Textes

Montaigne, Essais II, Gallimard, Folio, 1965, pp. 390-391.

De la présomption

[...] La philosophie ne me semble jamais avoir si beau jeu que quand elle combat notre présomption et vanité, quand elle reconnaît de bonne foi son irrésolution, sa faiblesse et son ignorance. Il me semble que la mère nourrice des plus fausses opinions et publiques et particulières, c'est la trop bonne opinion que l'homme a de soi.
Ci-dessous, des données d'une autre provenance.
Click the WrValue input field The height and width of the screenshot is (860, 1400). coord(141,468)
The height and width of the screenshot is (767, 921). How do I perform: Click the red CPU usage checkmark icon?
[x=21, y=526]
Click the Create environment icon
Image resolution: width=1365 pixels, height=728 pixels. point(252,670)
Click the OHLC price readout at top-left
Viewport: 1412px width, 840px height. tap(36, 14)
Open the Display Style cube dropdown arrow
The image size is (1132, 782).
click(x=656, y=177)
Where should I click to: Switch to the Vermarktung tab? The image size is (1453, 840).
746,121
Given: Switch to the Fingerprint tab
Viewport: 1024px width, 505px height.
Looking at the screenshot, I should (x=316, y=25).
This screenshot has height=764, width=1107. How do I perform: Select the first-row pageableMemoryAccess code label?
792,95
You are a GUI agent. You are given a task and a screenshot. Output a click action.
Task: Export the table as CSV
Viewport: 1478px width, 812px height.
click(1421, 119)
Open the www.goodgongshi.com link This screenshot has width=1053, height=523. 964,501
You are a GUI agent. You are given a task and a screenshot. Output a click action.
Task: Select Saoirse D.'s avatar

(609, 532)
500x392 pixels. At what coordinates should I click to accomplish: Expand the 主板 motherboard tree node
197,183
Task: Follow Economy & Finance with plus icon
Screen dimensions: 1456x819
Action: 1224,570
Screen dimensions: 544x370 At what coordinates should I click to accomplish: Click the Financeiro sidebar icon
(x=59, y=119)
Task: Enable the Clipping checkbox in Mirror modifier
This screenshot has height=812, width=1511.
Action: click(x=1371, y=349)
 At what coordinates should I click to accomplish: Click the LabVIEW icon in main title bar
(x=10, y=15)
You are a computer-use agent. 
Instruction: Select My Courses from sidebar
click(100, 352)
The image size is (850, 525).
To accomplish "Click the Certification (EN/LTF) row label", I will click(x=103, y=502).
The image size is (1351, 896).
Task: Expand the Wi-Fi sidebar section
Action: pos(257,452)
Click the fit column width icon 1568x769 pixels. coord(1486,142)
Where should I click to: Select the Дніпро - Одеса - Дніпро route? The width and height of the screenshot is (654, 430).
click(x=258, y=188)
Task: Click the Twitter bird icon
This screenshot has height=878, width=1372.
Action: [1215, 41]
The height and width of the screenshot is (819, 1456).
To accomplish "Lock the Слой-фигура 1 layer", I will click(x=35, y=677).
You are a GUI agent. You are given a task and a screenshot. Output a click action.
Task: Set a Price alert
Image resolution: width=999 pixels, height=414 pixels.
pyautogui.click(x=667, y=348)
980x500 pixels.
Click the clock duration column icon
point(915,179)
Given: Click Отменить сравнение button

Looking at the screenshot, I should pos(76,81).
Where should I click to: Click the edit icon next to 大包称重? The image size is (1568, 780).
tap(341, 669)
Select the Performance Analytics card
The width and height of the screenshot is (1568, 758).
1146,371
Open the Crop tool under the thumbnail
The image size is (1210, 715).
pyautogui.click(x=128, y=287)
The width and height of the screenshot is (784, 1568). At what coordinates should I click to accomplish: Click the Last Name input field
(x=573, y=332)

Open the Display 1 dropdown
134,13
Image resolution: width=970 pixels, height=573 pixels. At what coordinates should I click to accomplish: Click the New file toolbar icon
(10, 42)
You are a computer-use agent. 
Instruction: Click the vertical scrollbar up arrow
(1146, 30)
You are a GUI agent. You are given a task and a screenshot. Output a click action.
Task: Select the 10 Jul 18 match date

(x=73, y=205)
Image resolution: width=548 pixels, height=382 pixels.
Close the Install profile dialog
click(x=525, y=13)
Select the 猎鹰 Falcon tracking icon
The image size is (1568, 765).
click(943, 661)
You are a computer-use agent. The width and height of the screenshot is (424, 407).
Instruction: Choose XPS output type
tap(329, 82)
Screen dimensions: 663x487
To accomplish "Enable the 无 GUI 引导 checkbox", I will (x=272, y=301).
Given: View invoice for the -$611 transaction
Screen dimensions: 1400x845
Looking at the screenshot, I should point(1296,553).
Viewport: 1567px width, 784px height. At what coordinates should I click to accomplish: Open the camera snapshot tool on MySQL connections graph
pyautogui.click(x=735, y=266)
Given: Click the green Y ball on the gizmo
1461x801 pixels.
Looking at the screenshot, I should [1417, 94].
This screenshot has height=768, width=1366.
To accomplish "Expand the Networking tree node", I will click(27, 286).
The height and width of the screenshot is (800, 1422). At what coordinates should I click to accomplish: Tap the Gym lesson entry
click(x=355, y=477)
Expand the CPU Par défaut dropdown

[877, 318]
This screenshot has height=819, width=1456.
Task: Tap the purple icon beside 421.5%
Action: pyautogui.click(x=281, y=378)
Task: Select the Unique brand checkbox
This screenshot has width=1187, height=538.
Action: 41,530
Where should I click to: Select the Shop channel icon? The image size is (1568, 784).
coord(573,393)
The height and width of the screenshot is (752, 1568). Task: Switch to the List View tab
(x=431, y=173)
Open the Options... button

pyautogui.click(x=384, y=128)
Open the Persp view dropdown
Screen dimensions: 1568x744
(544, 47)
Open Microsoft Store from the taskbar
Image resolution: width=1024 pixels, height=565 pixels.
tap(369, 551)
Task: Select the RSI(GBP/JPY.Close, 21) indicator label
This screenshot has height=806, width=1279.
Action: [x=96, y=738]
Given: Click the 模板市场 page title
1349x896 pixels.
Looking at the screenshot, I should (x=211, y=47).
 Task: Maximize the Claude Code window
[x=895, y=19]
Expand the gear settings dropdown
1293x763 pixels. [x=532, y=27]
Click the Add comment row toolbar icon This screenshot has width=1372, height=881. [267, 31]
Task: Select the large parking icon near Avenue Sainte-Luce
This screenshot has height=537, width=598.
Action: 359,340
Ces gens qui se perchent à chevauchons sur l'épicycle de Mercure, qui voient si avant dans le ciel, ils m'arrachent les dents ; car en l'étude que je fais, duquel le sujet, c'est l'homme, trouvant une si extrême variété de jugements, un si profond labyrinthe de difficultés les unes sur les autres, tant de diversité et incertitude en l'école même de la sapience, vous pouvez penser, puisque ces gens-là n'ont pu se résoudre de la connaissance d'eux-mêmes et de leur propre condition, qui est continuellement présente à leurs yeux, qui est dans eux ; puisqu'ils ne savent comment branle [bouge] ce qu'eux-mêmes font branler [bouger], ni comment nous peindre et déchiffrer les ressorts qu'ils tiennent et manient eux-mêmes, comment je les croirais de la cause du mouvement de la huitième sphère, du flux et reflux de la rivière du Nil. La curiosité de connaître les choses a été donnée aux hommes pour fléau, dit la Sainte Parole.